A tua viagem mais difícil está dentro de você, sem pavimentações palpáveis, sem piche, sem cimento, apenas com um pouquinho de audácia e atrevimento.

Audácia e atrevimento.

Audácia, sempre exibida como material abundante nos filmes de heróis e nas figuras históricas que permearam as épocas medievais.

Atrevimento, confundida invariavelmente por petulância, faz parte do conjunto de palavras dúbias do nosso dicionário, mas, em detrimento do texto e do que busco transmitir, prefiro adotar a ideia exata de enfrentamento e confrontamento sem excessiva confiança pela certeza do caminho.

Coragem além da inteligência é usar o coração como instrumento de navegação. Atrevimento além da presunção é amaldiçoar a própria viagem. Audácia além da transposição de medo é desafiar os limites.

O que escolhemos para nós? Qual é o caminho menos ardiloso, menos arenoso e com júbilos e libido constante?

Muitos reclamam soltando ao vento a seguinte frase: “Gostaria de ser livre como um pássaro”, mas quem disse que o pássaro é livre? Ele não escolheu nascer com asas e não pode não deixar de voar, tua vida se resume ao céu por aceitação, a nossa, se resume ao inferno por indagação.

Não aceitamos nossas escolhas. Não sabemos não viver sem reclamar.

Outros balbuciam sobre a falta de dinheiro e a associam estupidamente ao sucesso e aos orgasmos materiais.

Quem nasce em berço de ouro vive com a angústia de perder o dinheiro que tem. Vive com receio de sequestro, convive com a sombra da aproximação por interesse, do amor de alpinistas sociais, vulgo mulheres interesseiras a procura dum porto seguro.

Como ninguém pode ter medo de perder o que não tem, dessa tristeza não morrerei, assim como muitos por aí, creio eu!
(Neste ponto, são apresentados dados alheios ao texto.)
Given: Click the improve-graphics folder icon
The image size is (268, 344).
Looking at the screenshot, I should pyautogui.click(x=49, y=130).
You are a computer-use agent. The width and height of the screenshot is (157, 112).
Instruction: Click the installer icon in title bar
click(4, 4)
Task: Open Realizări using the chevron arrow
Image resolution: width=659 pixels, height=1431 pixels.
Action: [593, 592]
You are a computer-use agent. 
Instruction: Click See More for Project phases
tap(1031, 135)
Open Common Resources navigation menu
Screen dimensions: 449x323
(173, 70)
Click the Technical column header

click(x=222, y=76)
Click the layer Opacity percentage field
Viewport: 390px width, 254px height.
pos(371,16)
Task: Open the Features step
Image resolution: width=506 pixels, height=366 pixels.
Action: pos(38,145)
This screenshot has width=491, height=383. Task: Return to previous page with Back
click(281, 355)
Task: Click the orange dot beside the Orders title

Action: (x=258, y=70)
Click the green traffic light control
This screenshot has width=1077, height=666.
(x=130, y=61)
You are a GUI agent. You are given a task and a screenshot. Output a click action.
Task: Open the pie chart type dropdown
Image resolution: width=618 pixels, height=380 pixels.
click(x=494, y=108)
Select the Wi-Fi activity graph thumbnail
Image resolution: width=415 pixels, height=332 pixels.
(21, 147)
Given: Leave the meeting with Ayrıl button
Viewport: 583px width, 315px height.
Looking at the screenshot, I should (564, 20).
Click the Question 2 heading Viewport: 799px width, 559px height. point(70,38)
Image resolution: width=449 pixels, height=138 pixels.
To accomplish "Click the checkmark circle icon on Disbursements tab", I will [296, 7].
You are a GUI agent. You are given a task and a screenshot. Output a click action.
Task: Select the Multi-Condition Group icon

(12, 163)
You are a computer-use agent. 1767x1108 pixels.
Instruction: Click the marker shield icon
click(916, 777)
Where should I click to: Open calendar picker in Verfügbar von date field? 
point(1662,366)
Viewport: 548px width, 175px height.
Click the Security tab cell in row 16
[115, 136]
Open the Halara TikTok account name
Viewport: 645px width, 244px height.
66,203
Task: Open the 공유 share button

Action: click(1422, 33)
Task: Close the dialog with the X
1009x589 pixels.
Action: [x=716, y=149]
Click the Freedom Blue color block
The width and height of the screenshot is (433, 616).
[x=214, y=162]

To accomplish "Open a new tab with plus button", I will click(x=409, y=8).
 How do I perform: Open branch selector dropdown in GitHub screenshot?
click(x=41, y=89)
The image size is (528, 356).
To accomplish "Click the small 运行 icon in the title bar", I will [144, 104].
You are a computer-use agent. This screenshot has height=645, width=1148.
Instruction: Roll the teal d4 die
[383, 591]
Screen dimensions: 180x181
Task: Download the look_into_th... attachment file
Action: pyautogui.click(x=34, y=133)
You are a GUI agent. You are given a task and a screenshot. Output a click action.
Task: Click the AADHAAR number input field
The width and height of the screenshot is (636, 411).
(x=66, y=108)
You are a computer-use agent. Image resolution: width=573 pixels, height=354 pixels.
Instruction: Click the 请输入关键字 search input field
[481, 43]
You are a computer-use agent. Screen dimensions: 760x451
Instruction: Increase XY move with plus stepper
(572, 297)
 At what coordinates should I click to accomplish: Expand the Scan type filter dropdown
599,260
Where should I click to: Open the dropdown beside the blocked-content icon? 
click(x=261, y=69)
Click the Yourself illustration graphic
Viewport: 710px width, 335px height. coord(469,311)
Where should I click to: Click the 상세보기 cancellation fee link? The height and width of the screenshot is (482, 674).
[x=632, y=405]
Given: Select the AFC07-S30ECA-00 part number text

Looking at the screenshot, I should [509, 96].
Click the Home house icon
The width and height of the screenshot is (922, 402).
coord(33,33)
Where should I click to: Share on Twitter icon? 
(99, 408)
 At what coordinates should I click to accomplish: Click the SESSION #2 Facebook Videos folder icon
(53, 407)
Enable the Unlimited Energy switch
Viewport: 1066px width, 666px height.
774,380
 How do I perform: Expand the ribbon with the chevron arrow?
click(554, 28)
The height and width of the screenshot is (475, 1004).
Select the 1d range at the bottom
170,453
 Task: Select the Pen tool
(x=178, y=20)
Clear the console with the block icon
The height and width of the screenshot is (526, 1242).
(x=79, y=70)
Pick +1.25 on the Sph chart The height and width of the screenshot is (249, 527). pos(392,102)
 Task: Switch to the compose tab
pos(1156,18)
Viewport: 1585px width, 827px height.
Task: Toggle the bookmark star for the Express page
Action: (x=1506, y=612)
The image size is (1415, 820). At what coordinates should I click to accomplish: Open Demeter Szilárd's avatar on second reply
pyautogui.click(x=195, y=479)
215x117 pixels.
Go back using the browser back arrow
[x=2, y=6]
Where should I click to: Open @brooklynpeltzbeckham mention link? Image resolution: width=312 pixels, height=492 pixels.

Qualquer caminho escolhido será difícil. Não existe moleza. Existe complexidade. A complexidade do básico e o básico está em compreender que somos protagonistas e antagonistas da nossa realidade.

Realidade, sim.

Não substitua o contato pessoal com você, permita-se ao tédio, ele é decisivo para você construir uma vida criativa e quem sabe assim, entender um pouco mais sobre as tristezas inesgotáveis dos caminhos que você escolheu, afinal de contas, a gente não suicida nossos hábitos, nós aprendemos a conviver com eles tal quais os insetos, o tempo quente ou a chuva torrencial do caminho que optamos seguir viagem.